WHAT THE TASK REQUIRES:
For this exercise, output exactly the lines from the opening line of the listing through the line with "You are a GUI", skipping pictures.

------------------------

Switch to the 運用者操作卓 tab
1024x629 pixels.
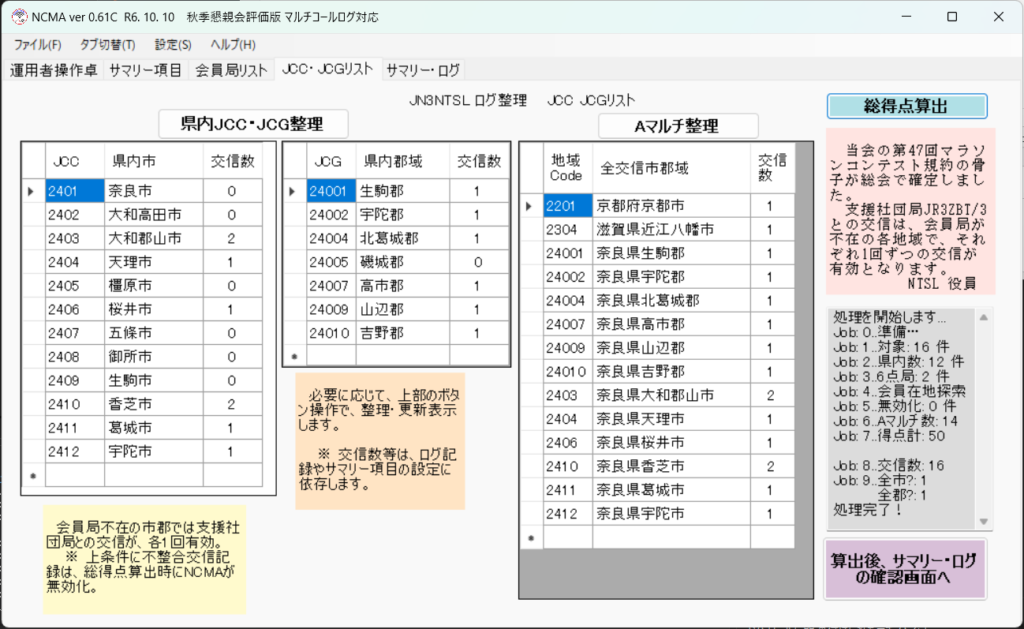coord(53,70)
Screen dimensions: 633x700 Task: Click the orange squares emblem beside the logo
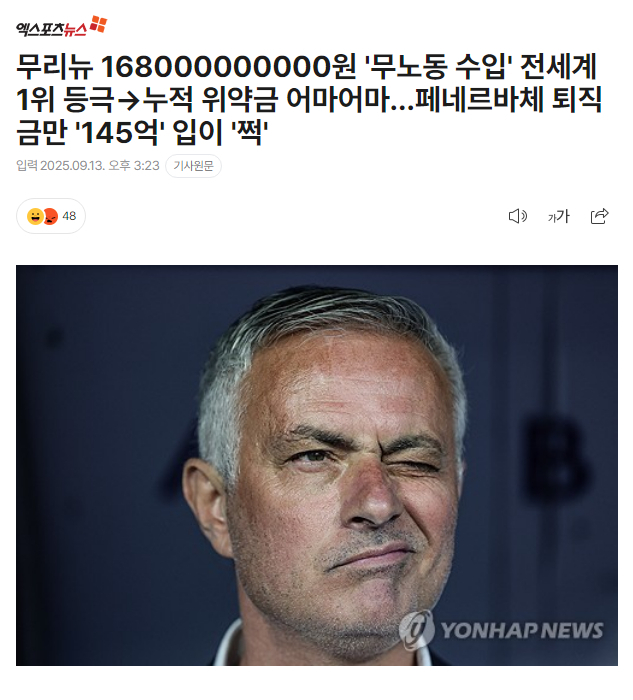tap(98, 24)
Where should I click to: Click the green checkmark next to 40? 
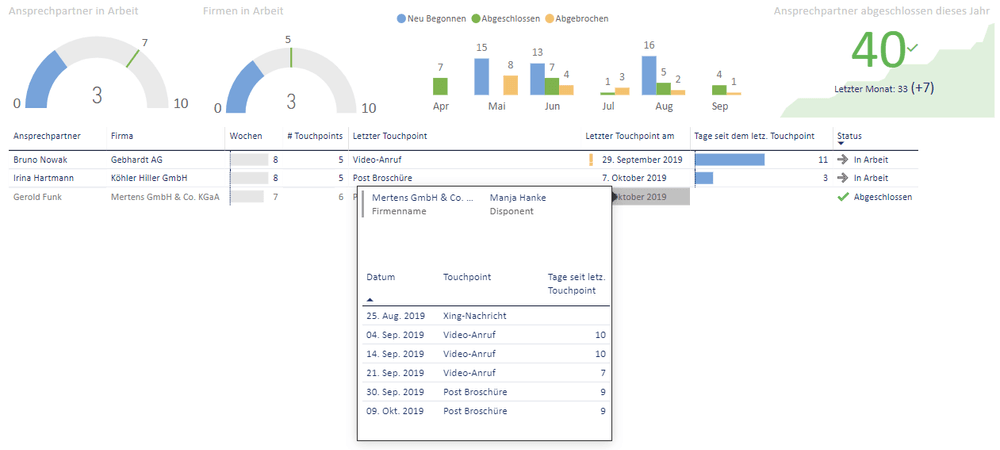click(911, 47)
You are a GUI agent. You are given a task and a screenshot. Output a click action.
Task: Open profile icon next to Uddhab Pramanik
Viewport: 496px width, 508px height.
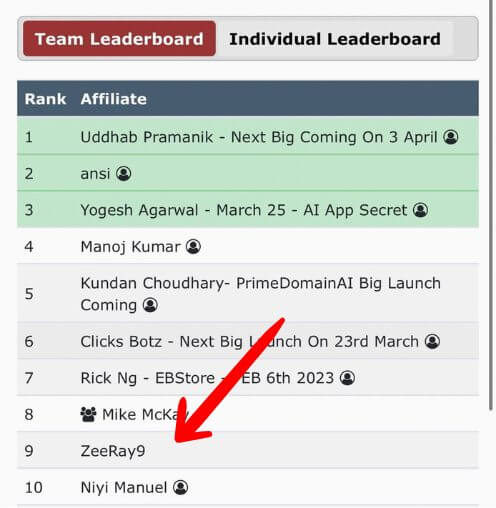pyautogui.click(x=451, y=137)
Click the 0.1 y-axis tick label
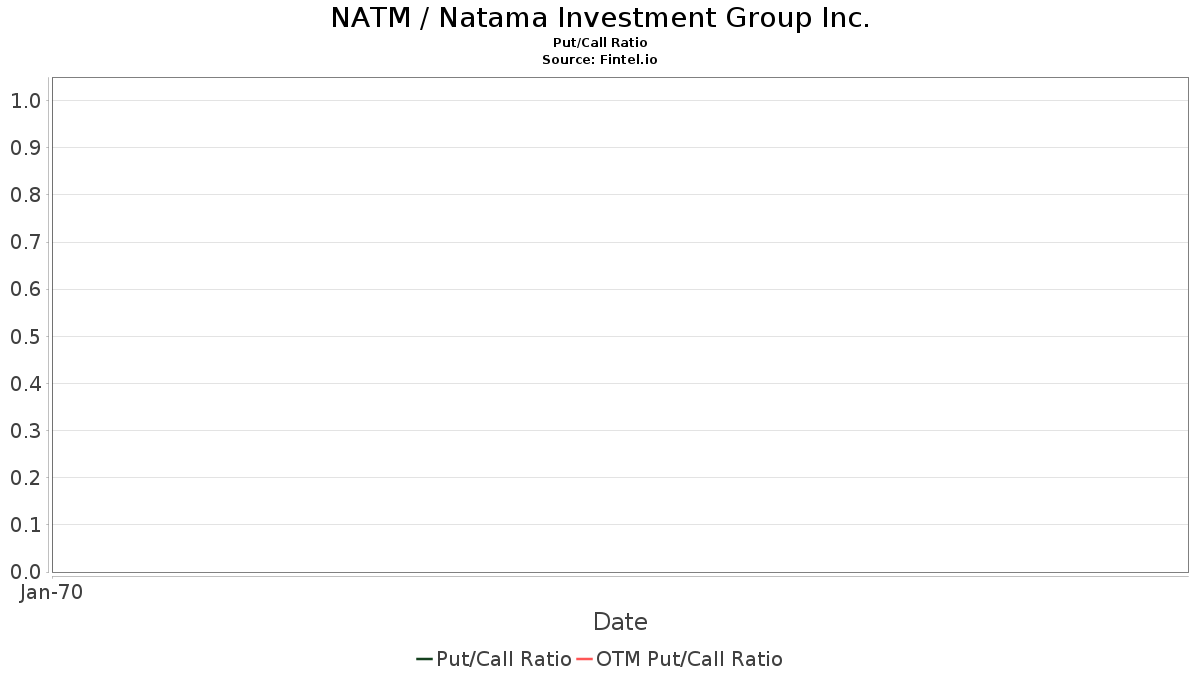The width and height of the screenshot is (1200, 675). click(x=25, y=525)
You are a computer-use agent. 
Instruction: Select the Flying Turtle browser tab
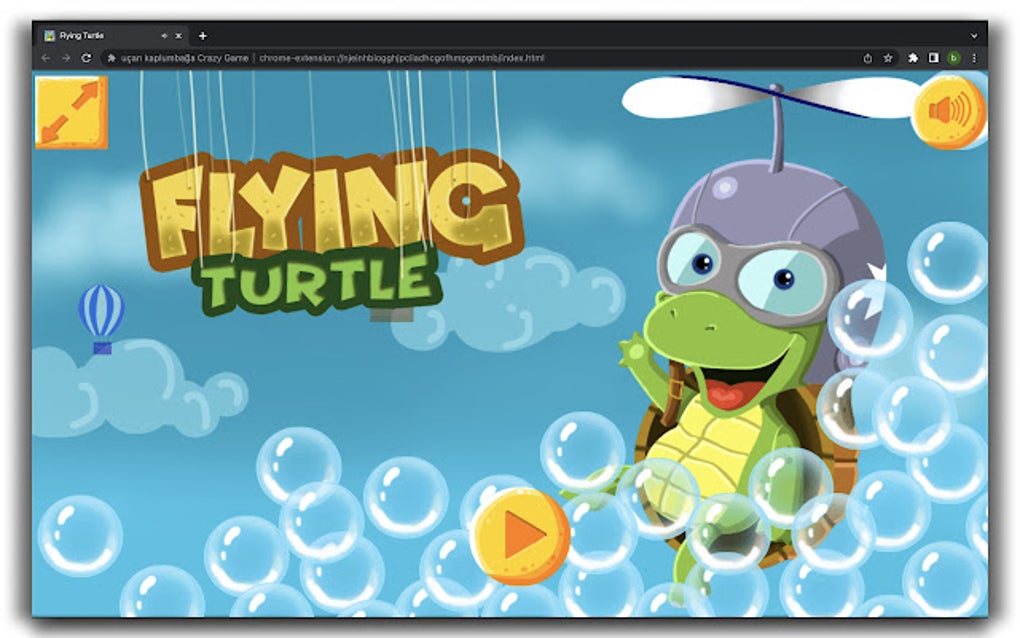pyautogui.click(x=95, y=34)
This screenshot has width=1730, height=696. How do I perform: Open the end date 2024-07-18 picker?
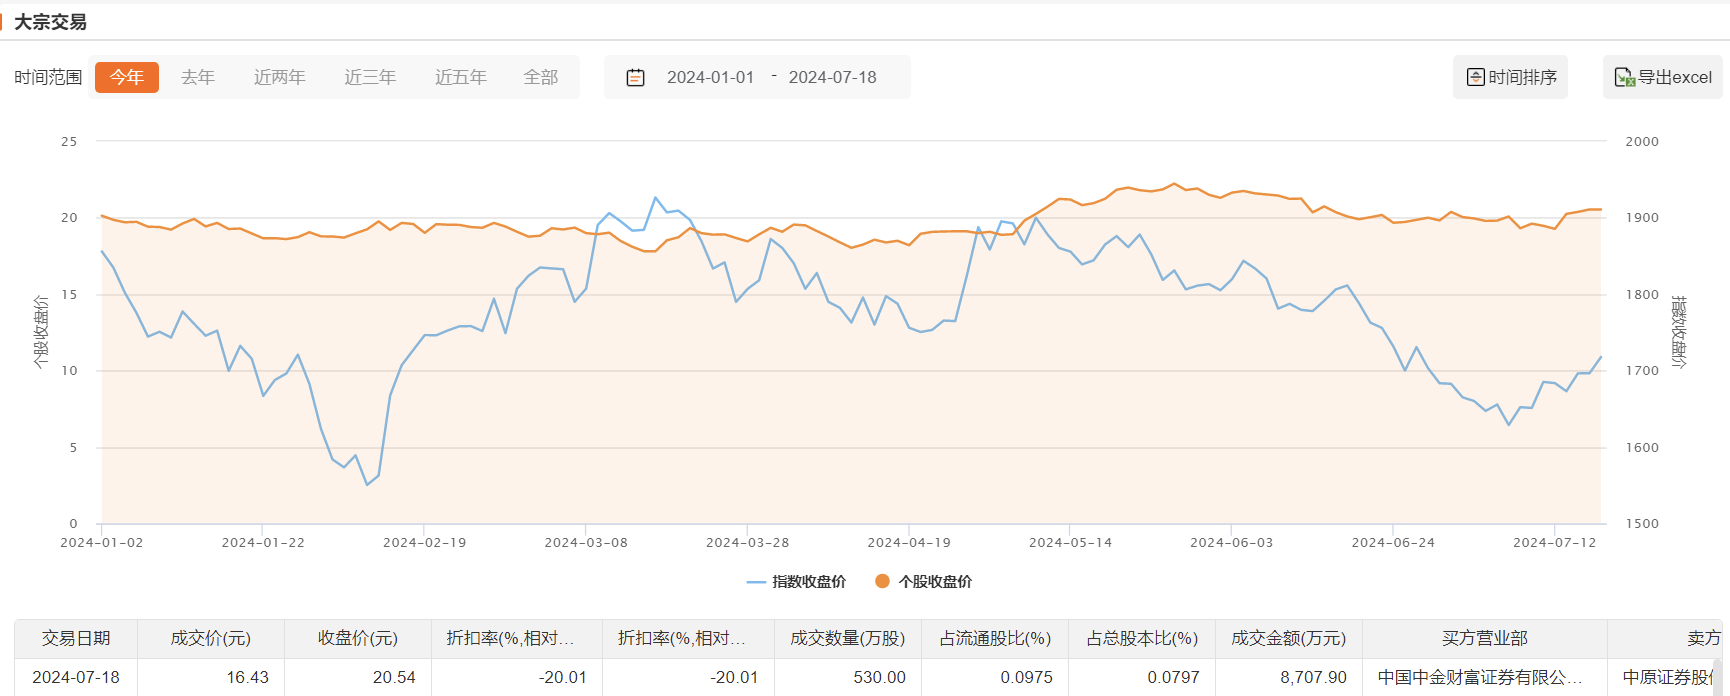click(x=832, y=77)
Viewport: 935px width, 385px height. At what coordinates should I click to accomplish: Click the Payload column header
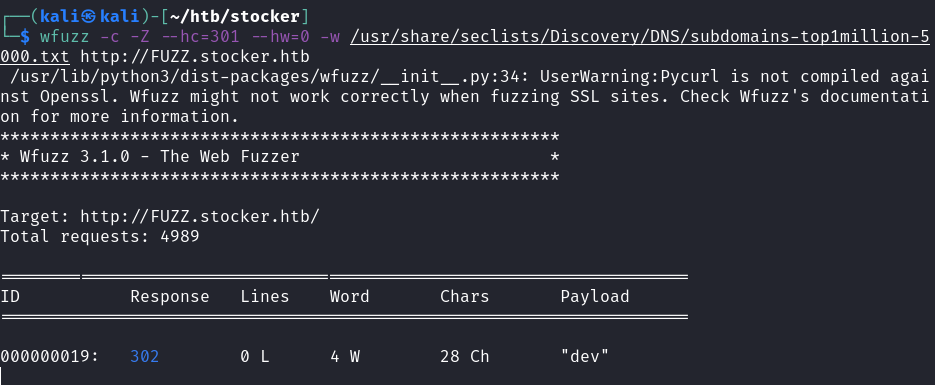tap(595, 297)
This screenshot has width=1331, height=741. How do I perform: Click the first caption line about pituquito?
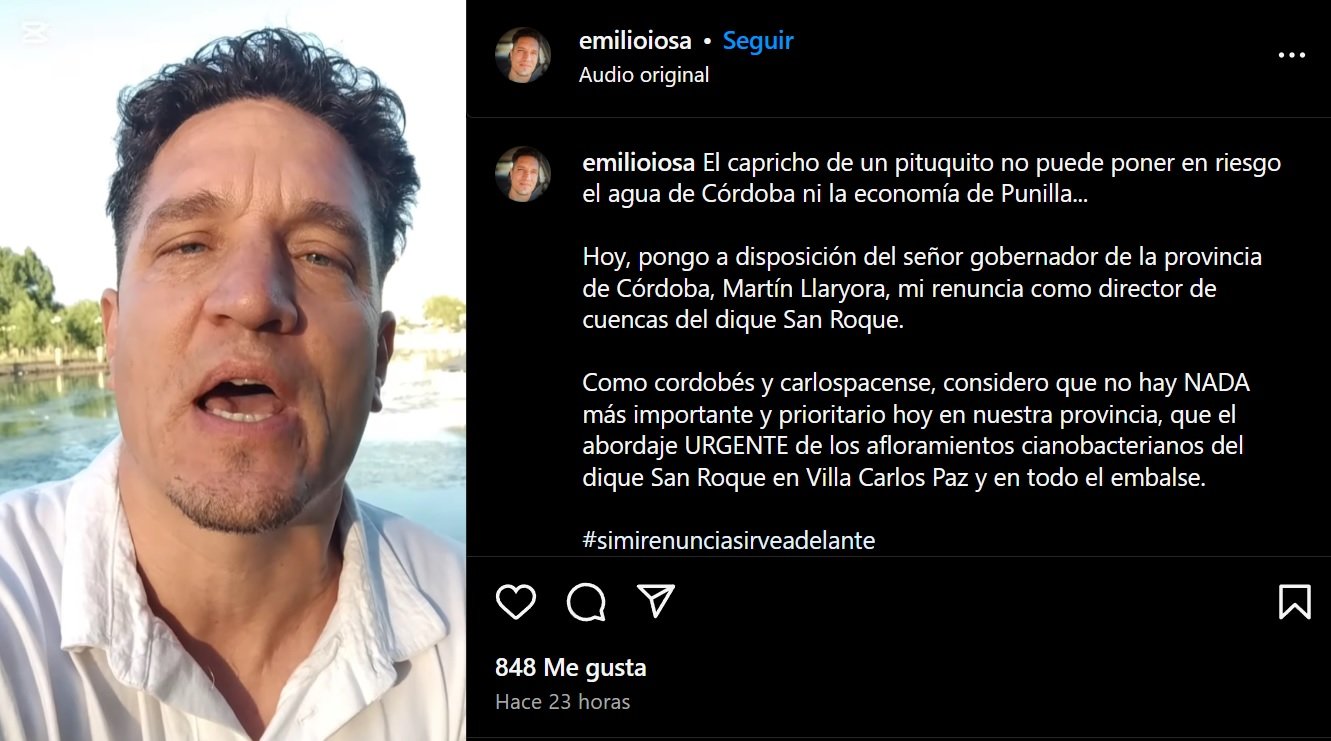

------------------------

YOUR RESPONSE:
Switch to the 運用者操作卓 tab
1024x629 pixels.
coord(53,70)
Screen dimensions: 633x700 Task: Click the orange squares emblem beside the logo
tap(98, 24)
Where should I click to: Click the green checkmark next to 40? 
click(911, 47)
You are a GUI agent. You are given a task and a screenshot. Output a click action.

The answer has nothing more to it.